Das sollte aber bitte keinen Patienten mit einer Parodontalerkrankung dazu veranlassen, vor der notwendigen Behandlung zurückzuschrecken, denn eine unbehandelte Parodontitis führt zum Zahnverlust! Sie dürfen dazu auch gerne meinen Artikel zum Thema Parodontitis lesen.

Maßnahmen zur Vorbeugen und Behandlungsmöglichkeiten dentinempfindlicher Zähne

Grundsätzlich bietet sich folgende Behandlungsmöglichkeiten für überempfindliche Zähne an:
Der Verschluss der Dentinkanälchen!
Das hat eine Unterbrechung der Flüssigkeitsbewegung in diesen zur Folge, wodurch die Reizung der Nervenfasern unterbleibt. Dies wird zum Beispiel in der Praxis mit dem Auftragen einer spezieller Wirkstofflösung auf die betroffenen Bereiche erreicht. Zu Hause kann der Patient diese Maßnahme mit der Anwendung spezieller Mundhygieneprodukte unterstützen und die Wirkung aufrechterhalten.
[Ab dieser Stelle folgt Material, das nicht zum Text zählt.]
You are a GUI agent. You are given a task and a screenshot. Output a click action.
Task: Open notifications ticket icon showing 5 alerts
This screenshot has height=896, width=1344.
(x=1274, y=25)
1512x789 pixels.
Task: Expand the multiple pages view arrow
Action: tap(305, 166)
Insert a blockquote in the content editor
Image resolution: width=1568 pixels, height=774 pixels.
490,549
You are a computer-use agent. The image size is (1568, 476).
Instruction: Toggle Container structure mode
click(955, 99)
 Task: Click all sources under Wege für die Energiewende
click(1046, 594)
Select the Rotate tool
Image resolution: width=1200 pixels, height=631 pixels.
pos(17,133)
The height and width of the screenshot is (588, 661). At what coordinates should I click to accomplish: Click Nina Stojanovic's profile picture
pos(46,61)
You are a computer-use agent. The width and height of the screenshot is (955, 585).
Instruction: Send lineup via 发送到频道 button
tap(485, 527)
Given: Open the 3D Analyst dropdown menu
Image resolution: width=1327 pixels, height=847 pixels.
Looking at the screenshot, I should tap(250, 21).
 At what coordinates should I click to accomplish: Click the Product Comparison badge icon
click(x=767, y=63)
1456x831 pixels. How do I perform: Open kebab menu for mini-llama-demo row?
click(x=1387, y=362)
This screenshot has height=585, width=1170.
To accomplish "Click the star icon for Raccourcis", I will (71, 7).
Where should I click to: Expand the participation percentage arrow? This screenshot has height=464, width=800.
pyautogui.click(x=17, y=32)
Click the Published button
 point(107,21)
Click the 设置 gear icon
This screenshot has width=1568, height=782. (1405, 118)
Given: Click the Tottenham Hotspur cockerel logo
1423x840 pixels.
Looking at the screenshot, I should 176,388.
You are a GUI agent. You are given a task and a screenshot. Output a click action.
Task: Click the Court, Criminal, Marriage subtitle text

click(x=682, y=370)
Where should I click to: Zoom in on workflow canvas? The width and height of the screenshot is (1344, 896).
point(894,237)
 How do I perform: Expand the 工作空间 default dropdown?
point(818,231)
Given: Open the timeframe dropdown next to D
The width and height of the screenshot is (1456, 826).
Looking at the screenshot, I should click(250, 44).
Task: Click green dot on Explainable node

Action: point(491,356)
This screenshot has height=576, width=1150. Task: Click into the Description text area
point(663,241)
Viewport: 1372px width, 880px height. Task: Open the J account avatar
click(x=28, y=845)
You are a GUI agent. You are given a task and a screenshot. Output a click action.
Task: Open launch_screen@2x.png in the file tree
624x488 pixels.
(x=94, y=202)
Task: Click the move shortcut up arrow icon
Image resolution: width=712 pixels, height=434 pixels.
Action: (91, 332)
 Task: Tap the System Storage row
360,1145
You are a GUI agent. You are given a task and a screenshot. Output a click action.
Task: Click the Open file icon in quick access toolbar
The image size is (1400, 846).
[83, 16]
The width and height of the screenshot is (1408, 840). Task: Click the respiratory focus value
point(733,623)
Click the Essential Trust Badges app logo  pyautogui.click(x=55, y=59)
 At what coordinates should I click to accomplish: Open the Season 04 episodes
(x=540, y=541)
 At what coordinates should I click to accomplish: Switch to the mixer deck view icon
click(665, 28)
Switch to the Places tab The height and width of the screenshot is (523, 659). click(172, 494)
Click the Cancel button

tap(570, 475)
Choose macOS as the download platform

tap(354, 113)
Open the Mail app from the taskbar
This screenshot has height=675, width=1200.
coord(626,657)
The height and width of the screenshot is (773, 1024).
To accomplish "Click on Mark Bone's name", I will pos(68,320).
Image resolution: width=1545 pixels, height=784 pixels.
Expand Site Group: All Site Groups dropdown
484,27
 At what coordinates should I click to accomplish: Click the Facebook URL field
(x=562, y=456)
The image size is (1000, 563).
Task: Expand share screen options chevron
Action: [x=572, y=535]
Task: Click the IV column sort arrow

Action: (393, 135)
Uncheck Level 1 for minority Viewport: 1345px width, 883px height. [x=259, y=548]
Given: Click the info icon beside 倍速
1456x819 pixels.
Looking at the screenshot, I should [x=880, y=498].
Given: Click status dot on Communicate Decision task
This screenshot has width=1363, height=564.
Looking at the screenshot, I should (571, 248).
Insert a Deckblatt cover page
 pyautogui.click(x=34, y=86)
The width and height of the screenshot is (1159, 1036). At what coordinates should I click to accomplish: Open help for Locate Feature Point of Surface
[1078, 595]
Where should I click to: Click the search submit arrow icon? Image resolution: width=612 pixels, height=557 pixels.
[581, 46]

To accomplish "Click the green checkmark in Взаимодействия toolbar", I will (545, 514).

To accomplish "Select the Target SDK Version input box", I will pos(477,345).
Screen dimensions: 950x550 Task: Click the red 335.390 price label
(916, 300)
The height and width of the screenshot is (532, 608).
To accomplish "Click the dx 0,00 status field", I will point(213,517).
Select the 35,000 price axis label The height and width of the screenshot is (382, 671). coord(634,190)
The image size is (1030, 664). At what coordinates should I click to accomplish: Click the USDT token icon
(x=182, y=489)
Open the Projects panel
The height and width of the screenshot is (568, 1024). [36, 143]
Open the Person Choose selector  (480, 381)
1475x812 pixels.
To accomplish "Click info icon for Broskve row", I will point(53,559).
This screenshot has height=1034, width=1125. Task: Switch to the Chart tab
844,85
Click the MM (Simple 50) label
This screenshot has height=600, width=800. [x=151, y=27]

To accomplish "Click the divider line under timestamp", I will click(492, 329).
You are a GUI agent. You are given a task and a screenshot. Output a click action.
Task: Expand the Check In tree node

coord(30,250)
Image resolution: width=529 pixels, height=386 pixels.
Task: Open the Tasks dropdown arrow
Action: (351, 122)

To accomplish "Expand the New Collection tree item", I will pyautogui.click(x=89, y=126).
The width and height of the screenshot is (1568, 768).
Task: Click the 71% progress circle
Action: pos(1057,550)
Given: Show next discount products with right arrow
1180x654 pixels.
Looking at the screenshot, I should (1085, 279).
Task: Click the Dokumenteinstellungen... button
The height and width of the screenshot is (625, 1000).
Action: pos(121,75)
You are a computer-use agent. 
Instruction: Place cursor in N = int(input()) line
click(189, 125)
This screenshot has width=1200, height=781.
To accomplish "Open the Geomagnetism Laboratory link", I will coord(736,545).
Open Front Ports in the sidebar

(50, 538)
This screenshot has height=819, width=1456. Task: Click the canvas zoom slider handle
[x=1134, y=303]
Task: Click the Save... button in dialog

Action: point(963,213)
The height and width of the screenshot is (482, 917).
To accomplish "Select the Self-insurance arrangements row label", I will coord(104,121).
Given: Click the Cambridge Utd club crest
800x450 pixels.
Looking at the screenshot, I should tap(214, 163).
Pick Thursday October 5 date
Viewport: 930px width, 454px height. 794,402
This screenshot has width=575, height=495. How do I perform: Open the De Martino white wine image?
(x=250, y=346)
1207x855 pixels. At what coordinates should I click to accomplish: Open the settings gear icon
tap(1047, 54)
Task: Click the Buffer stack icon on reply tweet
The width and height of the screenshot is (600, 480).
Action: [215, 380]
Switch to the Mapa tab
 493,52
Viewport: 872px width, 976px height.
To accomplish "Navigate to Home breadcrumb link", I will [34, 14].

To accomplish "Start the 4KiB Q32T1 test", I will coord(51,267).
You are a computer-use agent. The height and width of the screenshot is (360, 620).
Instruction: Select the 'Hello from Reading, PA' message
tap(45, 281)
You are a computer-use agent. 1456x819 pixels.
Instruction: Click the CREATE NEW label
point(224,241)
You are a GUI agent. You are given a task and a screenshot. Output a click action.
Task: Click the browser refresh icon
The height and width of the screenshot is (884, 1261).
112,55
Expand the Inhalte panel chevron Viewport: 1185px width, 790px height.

Die auf dem Markt befindlichen und auf Patienten mit dieser Problematik zugeschnittenen Mundhygieneprodukte haben mehrfach ihre klinische, erfolgreiche Anwendung belegt und gelten heute als Basisempfehlung für Patienten mit dentinempfindlichen Zähnen.

Ich berate sie diesbezüglich sehr gerne in meiner Zahnarztpraxis in Nürnberg!

Therapeutisch invasive Lösungen wie Zahnhalsfüllungen oder gar das Entfernen des Zahnnervs (Wurzelbehandlung) sollten allenfalls als allerletzte Möglichkeit in Betracht gezogen werden – und auch nur dann, wenn diese Maßnahme sinnvoll und angebracht ist.